* BEGIN PAGE TEXT *
Document Number
88-103
Tax Type
Aircraft Sales and Use Tax
Description
Sales under liquidation plan
Topic
Exemptions
Taxability of Persons and Transactions
Date Issued
05-12-1988
May 12, 1988



Re: Ruling Request: Aircraft Sales and Use Tax/ Retail Sales and Use Tax


Dear***************

This will reply to your letter of January 19, 1988 seeking a ruling whether proposed sales by********(taxpayer) of three aircraft pursuant to a plan of liquidation qualify for exemption from the aircraft sales and use tax and the retail sales and use tax
FACTS

The taxpayer is a Virginia corporation organized to operate truck terminals and a freight delivery service. The taxpayer is not engaged in making any retail sales and therefore is not registered with the department for purposes of collecting and reporting sales tax.

Pursuant to a plan of complete liquidation under §633(d) of the Tax Reform Act of 1986 and §337 of the Internal Revenue Code, the taxpayer plans to sell three aircraft to three separate third party purchasers or distribute the aircraft together with any remaining unsold assets directly to its two shareholders as distributions with respect to their stock. The taxpayer sold one aircraft in calendar year 1987. The remaining three aircraft are to be sold, or distributed to shareholders, in calendar year 1988.

You contend that the proposed sales of aircraft should qualify for exemption from the aircraft sales and use tax since they are part of the sale of all or substantially all the assets of a business. In addition, you state that the proposed sales should qualify for the occasional sale exemption from the retail sales and use tax since they are part of a liquidation sale of tangible personal property on three (3) or fewer occasions during a calendar year.

Therefore, you ask whether the proposed sales of aircraft qualify for exemption from the aircraft sales and use tax, and if so, whether they would also qualify for exemption from the retail sales and use tax.
RULING

Aircraft Sales and Use Tax

§58.1-1502 of the Virginia Code imposes a tax equal to "[t]wo percent of the sale price of each aircraft sold in the Commonwealth." Virginia Code §58.1-1501 then defines "sale" to mean "any transfer of ownership or possession of any aircraft by exchange or barter, lease or rental, conditional or otherwise, in any manner or by any means whatsoever." This section provides further however that "the term sale shall not include a transfer of ownership ... (iii) as part of the sale of all or substantially all the assets of any business." (Emphasis added)

Similarly, Virginia Aircraft Sales and Use Tax Regulation (VR) 630-11-1501.6(d) provides that the term "sale" does not include ... "[a]ny transfer of ownership or possession which is part of the sale of all or substantially all the assets of any business." (Emphasis added) This regulation then defines "substantially all the assets of a business" to mean, "eighty percent (80%) or more."

Moreover, the regulation states that the term "sale" does not include ..."[a]ny transfer of ownership or possession from an individual or partnership to a corporation or from a corporation to an individual or partnership if the transfer is incidental to the formation, organization, reorganization, or dissolution of a corporation in which the individual or partnership holds a controlling interest." The term "controlling interest" is defined to mean "the ownership of at least eighty percent of all outstanding shares of voting stock."
* END PAGE TEXT *
* BEGIN INPUT MATERIAL *
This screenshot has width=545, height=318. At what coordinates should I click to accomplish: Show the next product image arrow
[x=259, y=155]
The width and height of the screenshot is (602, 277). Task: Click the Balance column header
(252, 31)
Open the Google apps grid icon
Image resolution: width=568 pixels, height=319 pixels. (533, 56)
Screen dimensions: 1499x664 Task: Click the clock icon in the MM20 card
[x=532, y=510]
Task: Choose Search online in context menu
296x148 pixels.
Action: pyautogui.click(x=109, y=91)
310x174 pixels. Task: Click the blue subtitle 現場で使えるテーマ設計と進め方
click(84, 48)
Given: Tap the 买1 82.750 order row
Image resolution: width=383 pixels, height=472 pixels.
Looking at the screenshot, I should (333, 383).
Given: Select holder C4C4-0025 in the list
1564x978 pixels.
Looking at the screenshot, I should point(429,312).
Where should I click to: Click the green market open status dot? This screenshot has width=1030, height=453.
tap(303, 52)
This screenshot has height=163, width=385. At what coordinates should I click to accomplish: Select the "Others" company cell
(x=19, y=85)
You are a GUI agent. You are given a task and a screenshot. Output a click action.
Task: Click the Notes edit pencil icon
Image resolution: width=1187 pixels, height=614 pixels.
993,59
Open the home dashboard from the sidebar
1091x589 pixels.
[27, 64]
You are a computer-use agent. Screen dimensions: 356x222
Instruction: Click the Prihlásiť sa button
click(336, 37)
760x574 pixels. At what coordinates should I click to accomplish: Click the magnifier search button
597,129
* END INPUT MATERIAL *
#### EXERCISE TASKS:
[A] Please repeat the lines of the listing from the line with "Open the Google apps grid icon" to the line with "click(84, 48)", both included.
[B] Write the next part of the ruling on aircraft sales under a liquidation plan, picking up after its last sentence.

#### THE RESULTS:
[A]
Open the Google apps grid icon
Image resolution: width=568 pixels, height=319 pixels. (533, 56)
Screen dimensions: 1499x664 Task: Click the clock icon in the MM20 card
[x=532, y=510]
Task: Choose Search online in context menu
296x148 pixels.
Action: pyautogui.click(x=109, y=91)
310x174 pixels. Task: Click the blue subtitle 現場で使えるテーマ設計と進め方
click(84, 48)

[B]
Unlike the retail sales and use tax, there is no "occasional sale" exemption per se from the aircraft sales and use tax. Rather, what is contemplated by the exemption from the aircraft sales and use tax for aircraft sold as part of the sale of all or substantially all the assets of a business is the sale of aircraft in connection with a sale of all or substantially all the assets of a business (80% or more) in a single transaction to a single purchaser. Therefore, even if the three aircraft proposed for sale in this case were the only assets of the taxpayer's business, the exemption would not apply since taken separately, no single aircraft sold would qualify as the sale of 80% or more of the assets of the taxpayer's business. Accordingly, I find no basis for concluding that the proposed sale of aircraft in this case would qualify for exemption from the aircraft sales and use tax as the sale of all or substantially all the assets of the taxpayer's business.

In addition, based on the regulation cited above, unless either of the taxpayer's two shareholders owns a controlling interest (80% or more of the outstanding shares of voting stock) in the corporation, I find no basis for concluding that the proposed transfer of the aircraft to the shareholders, (together with any remaining unsold assets in exchange for their stock), would qualify for this exemption from the aircraft sales and use tax.

Retail Sales and Use Tax

Since the proposed transactions have been found to be subject to the aircraft sales and use tax, it is not necessary to determine whether they might also qualify for the occasional sale exemption from the retail sales and use tax.

I hope that the foregoing has responded to your questions, but let the department know if you have any further questions.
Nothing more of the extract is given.